From the Guidelines
The approach to hypoxia involves immediate oxygen supplementation while simultaneously identifying and treating the underlying cause. Start by administering supplemental oxygen via nasal cannula (1-6 L/min), simple face mask (5-10 L/min), or non-rebreather mask (10-15 L/min) depending on severity, as recommended by the BTS guideline for oxygen use in adults in healthcare and emergency settings 1. For patients with chronic CO2 retention, target SpO2 of 88-92%; otherwise aim for >94% to ensure that the actual oxygen level remains above 90% for most of the time with a 4% margin of safety to allow for variability in oxygen saturation levels, their recordings and oximeter error 1.
Key Considerations
- Position the patient upright if possible to optimize ventilation.
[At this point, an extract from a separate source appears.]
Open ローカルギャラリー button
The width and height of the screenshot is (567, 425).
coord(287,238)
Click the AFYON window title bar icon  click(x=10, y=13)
- Perform a rapid assessment including vital signs, respiratory effort, and auscultation.
- Order arterial blood gas analysis to determine PaO2, PaCO2, and pH, along with chest imaging to identify potential causes like pneumonia, pulmonary edema, or pneumothorax.
- If hypoxia is severe or worsening despite supplemental oxygen, consider non-invasive ventilation (CPAP or BiPAP) or intubation with mechanical ventilation.
Treatment of Underlying Causes
- Specific treatments depend on the underlying cause:
- Bronchodilators (albuterol 2.5-5mg nebulized every 20 minutes) for bronchospasm.
- Diuretics (furosemide 40-80mg IV) for pulmonary edema.
- Antibiotics for pneumonia.
- Needle decompression for tension pneumothorax.
- Hypoxia represents an imbalance between oxygen delivery and tissue demands, often due to ventilation-perfusion mismatch, diffusion limitations, hypoventilation, or right-to-left shunting, making prompt intervention essential to prevent organ damage.
Weaning and Discontinuation of Oxygen Therapy
- Weaning and discontinuation of oxygen therapy should be based on expert opinion in the absence of randomised trials, as stated in the BTS guideline for oxygen use in adults in healthcare and emergency settings 1.
- Most stable convalescent patients will eventually be stepped down to 2 L/min via nasal cannulae prior to cessation of oxygen therapy.
- Patients at risk of hypercapnic respiratory failure may be stepped down to 1 L/min (or occasionally 0.5 L/min) via nasal cannulae or a 24% Venturi mask at 2 L/min as the lowest oxygen concentration prior to cessation of oxygen therapy.
From the Research
Approach to Hypoxia
- The approach to hypoxia involves the use of oxygen therapy to reverse hypoxemia, with the goal of maintaining adequate oxygenation without causing hyperoxemia 2.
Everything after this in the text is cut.